Variations autour d'une Bouilloire Électrique, Jean-Baptiste Fastrez
In protest at soulless and impersonal mass production, Fastrez, a student at ENSCI Les Ateliers in Paris, has come up with a number of variations on the same theme of the electric kettle. This rethinking of a standardised and common electrical appliance such as the kettle also brought it out of the kitchen and onto the table. A number of routine standard features (that comply with safety and ergonomic legislation) are combined in vessels of different shapes, colours and materials: from ceramic to blown glass and ABS plastic, created via rapid prototyping. The result is a series of hybrid objects in which mass and unique production, industry and craft, meet.

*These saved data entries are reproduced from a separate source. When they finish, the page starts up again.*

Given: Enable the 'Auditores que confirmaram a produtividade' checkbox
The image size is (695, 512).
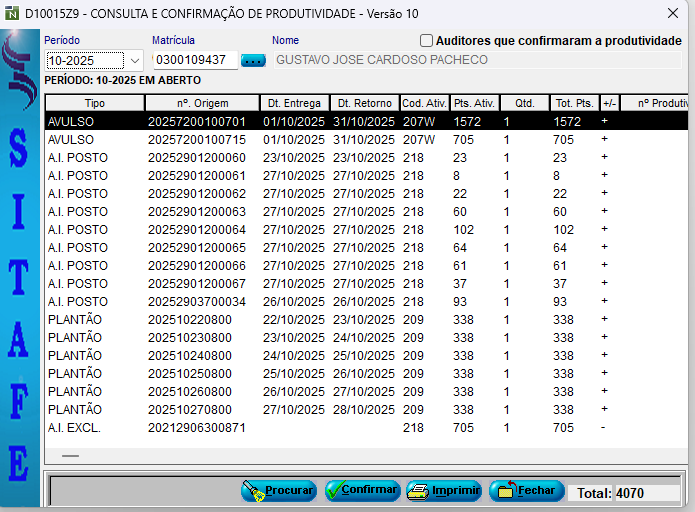Looking at the screenshot, I should point(427,41).
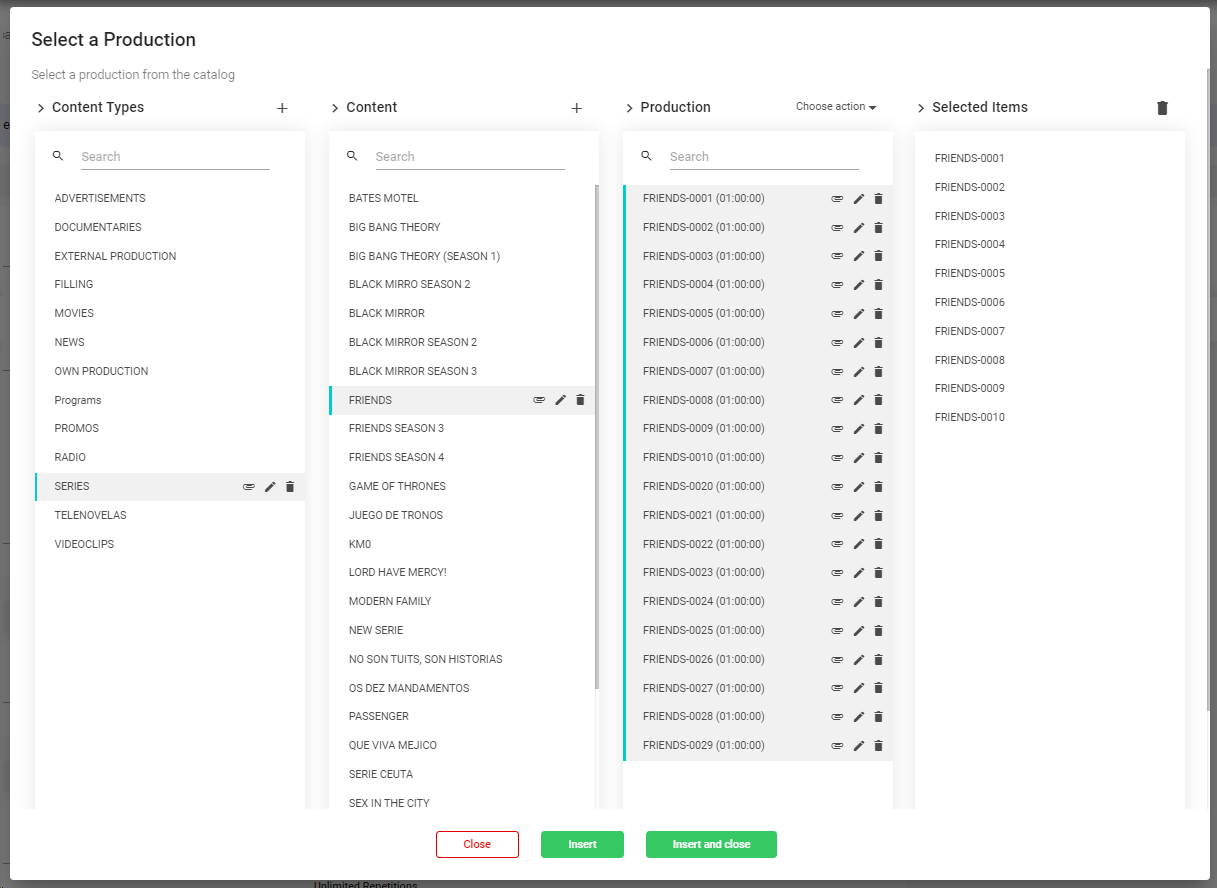Screen dimensions: 1217x888
Task: Click the red Close button
Action: point(477,844)
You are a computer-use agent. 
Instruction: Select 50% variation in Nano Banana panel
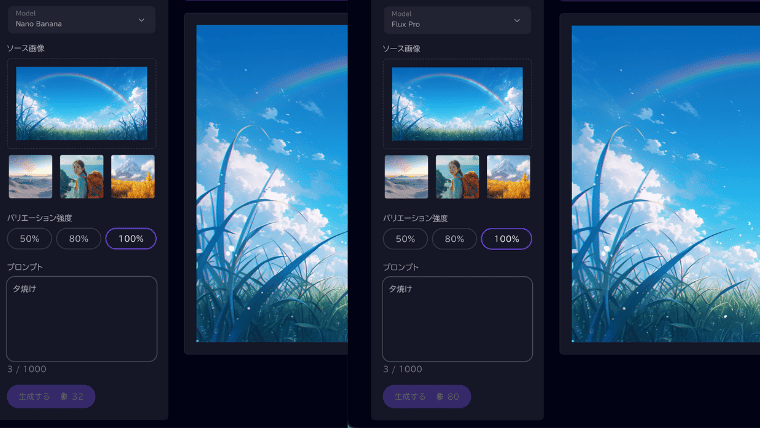30,239
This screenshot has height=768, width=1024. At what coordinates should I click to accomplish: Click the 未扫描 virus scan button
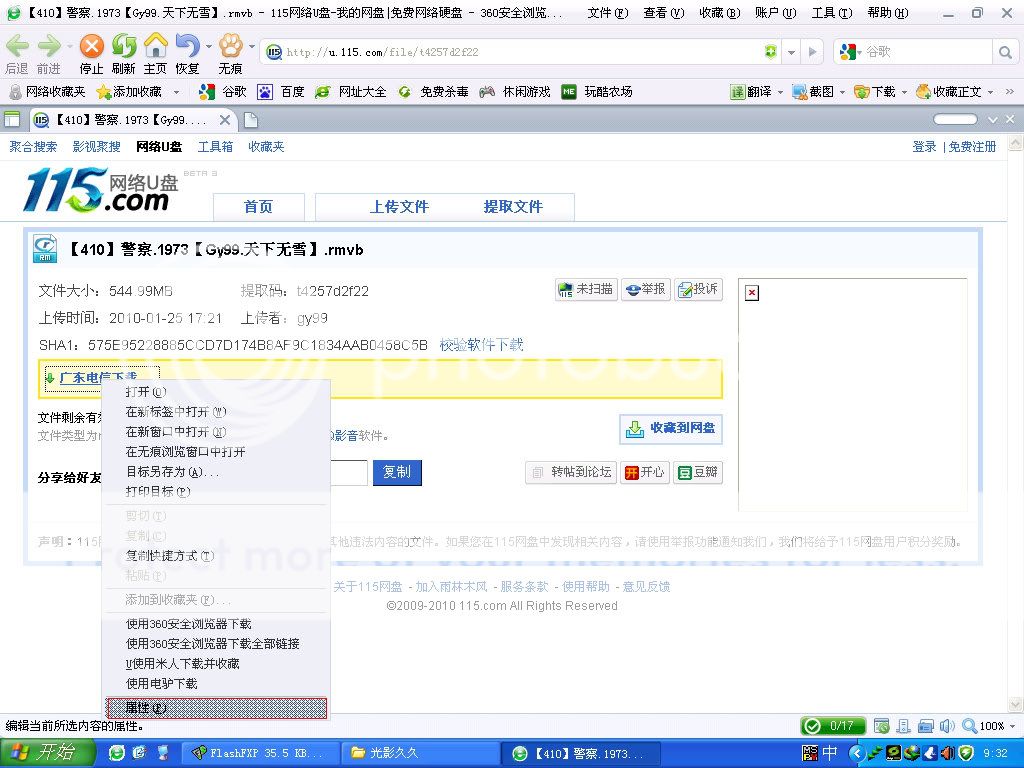pos(586,289)
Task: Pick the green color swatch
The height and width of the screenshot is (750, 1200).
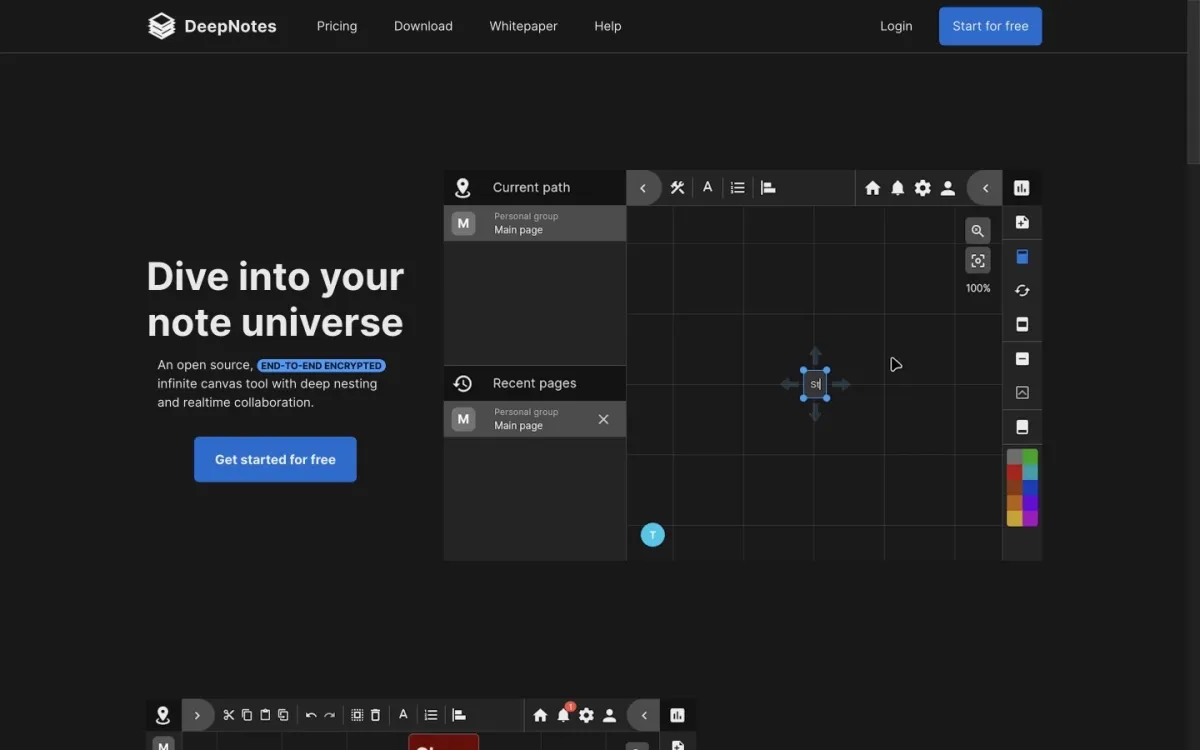Action: click(x=1030, y=457)
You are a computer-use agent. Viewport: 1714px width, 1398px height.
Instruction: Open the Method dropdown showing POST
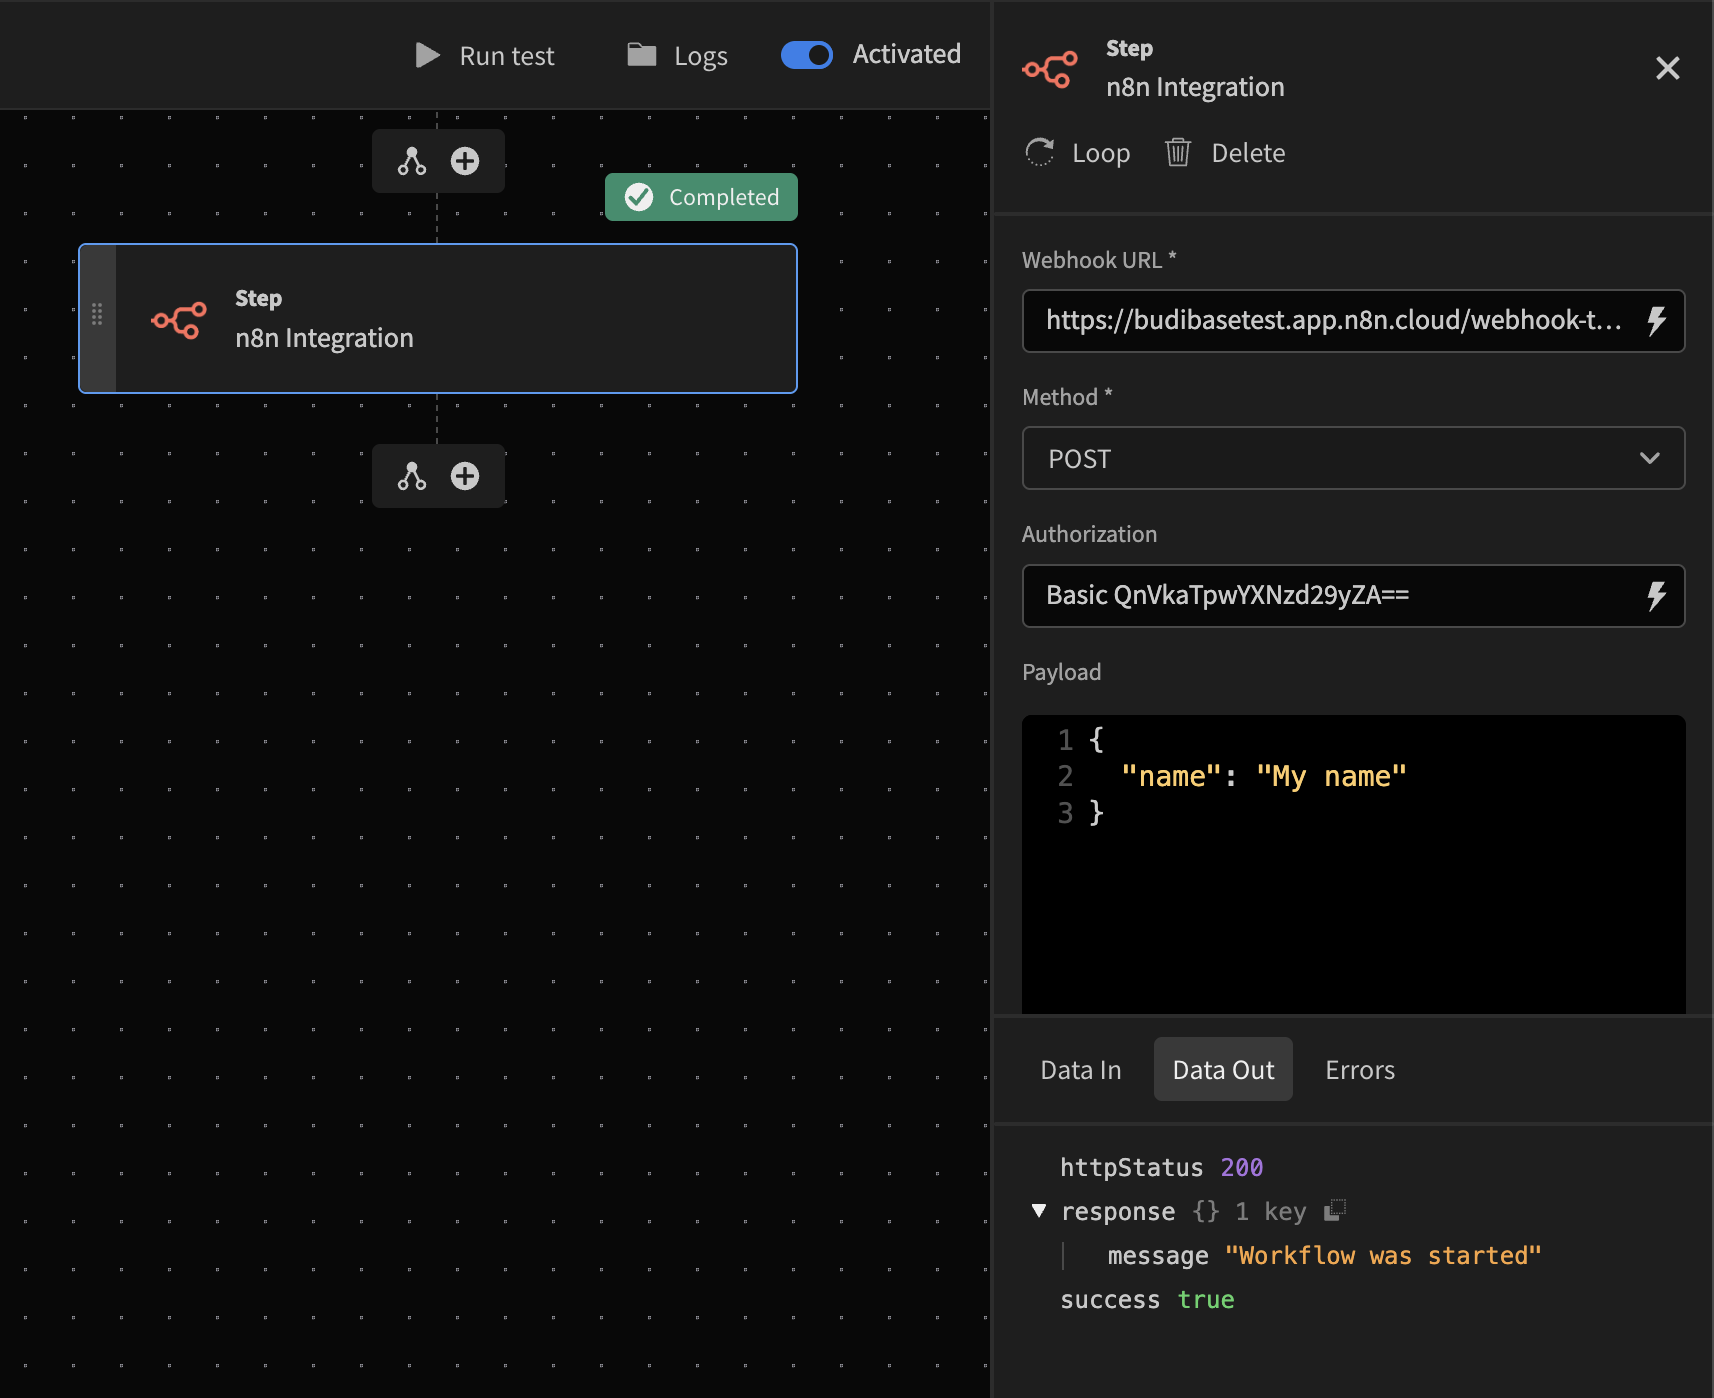[1353, 459]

NOROC, furnishings collection, Julien Devaux
This project by Julien Devaux (master in Design Objet from ENSAD, École Nationale Supérieure des Arts Décoratifs in Paris) was developed while working with Moldavenir, an international non-profit association based in one of Europe's poorest countries, Moldavia. NOROC – which means health and good fortune – is based on the work of craftspeople in the village of Dubasarii Vechi (population approx. 6,000, 40km from the capital Chisinau), where the locals hand down the art of wickerwork. The result is a collection of hybrid objects and furnishings (stool, low table, lamps, wastepaper basket and trinket tray) made from waste and castaway items (abundant in the Moldavian countryside) and that mix fair trade, ecology, local craft promotion and design.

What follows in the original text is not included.